Pourquoi les Occidentaux qui font justement l'épreuve de la pauvreté du point, qui font cette expérience d'abstraction de la croix à travers leur vision géométrique mécanique du monde, sont-ils tellement attirés aujourd'hui par les spiritualités de l'Extrême-Orient ? Parce que celles-ci renoncent à l'expérience du point, recherchent toujours la fusion primitive avec la nature, comme il ressort de manière magnifique et si reposante de la peinture d'Extrême-Orient qui n'utilise pas la perspective, parce qu'on est alors dans un état voisin du rêve, dans un état purement  « animique », parce qu'on a renoncé à assumer consciemment son ego supérieur et moral, son individualité spirituelle.

Que peut offrir l'Occident en échange ? Le signe de la croix au sens chrétien du terme : le Crucifix.

Le Crucifix

Pourquoi Jésus est-il mort sur la croix ? Parce que dans l'Empire romain le supplice de la croix était devenu un mode d'exécution habituel, le supplice infamant et cruel réservé aux esclaves et aux rebelles des provinces, notamment en Judée. Mais ce supplice n'était pas une nouveauté à l'époque du Christ. Il avait une histoire atroce et sanglante de plusieurs siècles. En fait, il semble que ce supplice fut originaire de Perse.

Et ce n'est certainement pas par hasard, si l'on songe à ce qu'était la religion de la Perse ancienne.
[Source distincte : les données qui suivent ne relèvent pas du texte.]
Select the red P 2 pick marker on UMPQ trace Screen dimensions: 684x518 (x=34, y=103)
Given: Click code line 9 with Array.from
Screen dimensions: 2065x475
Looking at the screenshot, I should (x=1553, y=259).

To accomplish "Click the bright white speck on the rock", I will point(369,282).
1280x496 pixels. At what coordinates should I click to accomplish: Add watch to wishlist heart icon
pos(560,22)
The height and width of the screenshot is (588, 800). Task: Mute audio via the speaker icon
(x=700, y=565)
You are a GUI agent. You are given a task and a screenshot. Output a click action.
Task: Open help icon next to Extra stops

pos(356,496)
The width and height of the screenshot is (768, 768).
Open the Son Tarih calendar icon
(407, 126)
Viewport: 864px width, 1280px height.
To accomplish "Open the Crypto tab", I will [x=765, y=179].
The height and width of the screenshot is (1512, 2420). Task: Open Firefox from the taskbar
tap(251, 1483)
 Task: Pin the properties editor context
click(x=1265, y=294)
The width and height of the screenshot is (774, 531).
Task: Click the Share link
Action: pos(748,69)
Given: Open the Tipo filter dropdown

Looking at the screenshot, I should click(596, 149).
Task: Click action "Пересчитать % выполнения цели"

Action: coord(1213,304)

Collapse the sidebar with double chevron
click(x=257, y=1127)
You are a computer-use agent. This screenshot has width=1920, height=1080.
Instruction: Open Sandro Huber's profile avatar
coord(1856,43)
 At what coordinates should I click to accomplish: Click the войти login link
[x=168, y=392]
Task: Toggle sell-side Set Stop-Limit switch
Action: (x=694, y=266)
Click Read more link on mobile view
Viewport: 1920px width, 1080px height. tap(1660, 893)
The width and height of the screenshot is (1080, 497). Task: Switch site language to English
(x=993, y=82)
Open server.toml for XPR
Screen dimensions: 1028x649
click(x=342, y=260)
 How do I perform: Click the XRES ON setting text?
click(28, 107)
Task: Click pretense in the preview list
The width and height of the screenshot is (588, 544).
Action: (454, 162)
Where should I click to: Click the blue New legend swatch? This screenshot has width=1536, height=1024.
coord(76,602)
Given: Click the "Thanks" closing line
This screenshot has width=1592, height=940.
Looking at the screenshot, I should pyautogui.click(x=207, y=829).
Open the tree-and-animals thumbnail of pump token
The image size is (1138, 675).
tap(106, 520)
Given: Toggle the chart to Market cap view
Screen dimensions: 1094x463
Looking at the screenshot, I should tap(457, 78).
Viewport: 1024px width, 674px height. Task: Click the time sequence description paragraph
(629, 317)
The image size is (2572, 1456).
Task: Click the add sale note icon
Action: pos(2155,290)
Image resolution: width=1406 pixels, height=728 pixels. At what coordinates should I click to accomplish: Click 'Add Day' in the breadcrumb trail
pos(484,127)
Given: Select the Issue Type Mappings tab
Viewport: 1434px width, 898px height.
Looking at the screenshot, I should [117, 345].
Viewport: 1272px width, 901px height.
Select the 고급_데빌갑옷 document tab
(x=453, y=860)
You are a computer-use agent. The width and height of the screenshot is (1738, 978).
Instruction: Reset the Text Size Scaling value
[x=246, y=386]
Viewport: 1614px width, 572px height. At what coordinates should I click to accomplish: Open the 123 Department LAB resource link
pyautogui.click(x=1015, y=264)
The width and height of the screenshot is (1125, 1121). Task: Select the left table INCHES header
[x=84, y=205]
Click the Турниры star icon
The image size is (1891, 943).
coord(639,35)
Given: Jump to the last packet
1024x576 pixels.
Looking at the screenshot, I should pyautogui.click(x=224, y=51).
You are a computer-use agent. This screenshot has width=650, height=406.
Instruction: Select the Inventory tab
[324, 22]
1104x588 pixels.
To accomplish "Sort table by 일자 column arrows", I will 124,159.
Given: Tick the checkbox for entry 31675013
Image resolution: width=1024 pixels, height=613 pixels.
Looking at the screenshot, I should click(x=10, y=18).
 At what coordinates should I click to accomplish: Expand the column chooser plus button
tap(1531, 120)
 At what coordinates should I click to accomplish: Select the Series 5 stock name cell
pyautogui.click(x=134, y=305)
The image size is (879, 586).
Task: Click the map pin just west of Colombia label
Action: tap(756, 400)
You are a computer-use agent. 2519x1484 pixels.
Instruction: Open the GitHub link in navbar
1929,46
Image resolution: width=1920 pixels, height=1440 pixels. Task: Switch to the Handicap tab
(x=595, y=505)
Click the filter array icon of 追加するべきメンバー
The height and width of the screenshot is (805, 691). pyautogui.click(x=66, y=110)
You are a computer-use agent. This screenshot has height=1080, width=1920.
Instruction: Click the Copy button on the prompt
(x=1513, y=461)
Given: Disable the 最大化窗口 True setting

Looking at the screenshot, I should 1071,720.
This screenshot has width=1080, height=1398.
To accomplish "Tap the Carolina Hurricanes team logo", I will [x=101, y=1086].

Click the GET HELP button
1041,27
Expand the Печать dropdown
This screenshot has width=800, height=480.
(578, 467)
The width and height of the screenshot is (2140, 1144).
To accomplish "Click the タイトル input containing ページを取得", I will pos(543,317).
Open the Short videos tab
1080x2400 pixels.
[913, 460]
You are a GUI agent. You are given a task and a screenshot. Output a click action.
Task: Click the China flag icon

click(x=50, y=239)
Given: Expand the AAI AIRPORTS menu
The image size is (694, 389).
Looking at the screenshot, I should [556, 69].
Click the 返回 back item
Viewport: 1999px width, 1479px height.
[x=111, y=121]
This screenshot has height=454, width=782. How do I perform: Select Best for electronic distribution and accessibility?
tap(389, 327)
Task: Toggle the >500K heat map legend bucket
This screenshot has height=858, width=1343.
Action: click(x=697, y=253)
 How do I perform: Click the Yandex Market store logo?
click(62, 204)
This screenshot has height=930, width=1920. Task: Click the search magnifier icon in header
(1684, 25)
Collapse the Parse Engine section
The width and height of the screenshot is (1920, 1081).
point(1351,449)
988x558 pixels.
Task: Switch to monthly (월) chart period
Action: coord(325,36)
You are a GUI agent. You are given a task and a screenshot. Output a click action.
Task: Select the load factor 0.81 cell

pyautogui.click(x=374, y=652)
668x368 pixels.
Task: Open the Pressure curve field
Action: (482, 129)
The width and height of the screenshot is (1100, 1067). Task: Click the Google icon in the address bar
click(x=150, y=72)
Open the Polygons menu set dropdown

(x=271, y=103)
Comme l'on sait, les Perses zoroastriens étaient par excellence des adorateurs du soleil, des adorateurs d'Ahoura Mazdao dont la représentation typique est un aigle aux ailes démesurément déployées à l'horizontale et dont le corps est un disque solaire : une croix vivante et volante dans le ciel lumineux, à la source même de cette lumière céleste ! Cette communion de l'âme humaine avec une croix céleste, source de toute vie spirituelle et terrestre, a trouvé encore comme un écho dans la grandiose représentation platonicienne de l'Ame universelle mise en croix sur le corps du monde. On a même quelques raisons de se représenter comment certains adeptes choisis pouvaient être attachés à un arbre ou un poteau sur une hauteur isolée, les bras en croix, livrés, abandonnés aux éléments, pour favoriser par cette épreuve la communion vertigineuse avec l'aigle cosmique, la croix du soleil de justice (certains vers de l’Edda scandinave s'en font l'écho à leur tour.)

Mais, comme dans d'autres cas, ce qui était à l'origine une simple épreuve mystique, initiatique inoffensive, un simple rite rustique et concret, s'est trouvé dénaturé, perverti de façon démoniaque en instrument de torture et d'exécution, en supplice. Les spécialistes qui se sont penchés sur la question considèrent ce supplice de la croix comme un procédé particulièrement diabolique, infernal, une des pires choses que des êtres humains puissent infliger à d'autres humains. La condition pécheresse humaine éclate ici dans toute son horreur.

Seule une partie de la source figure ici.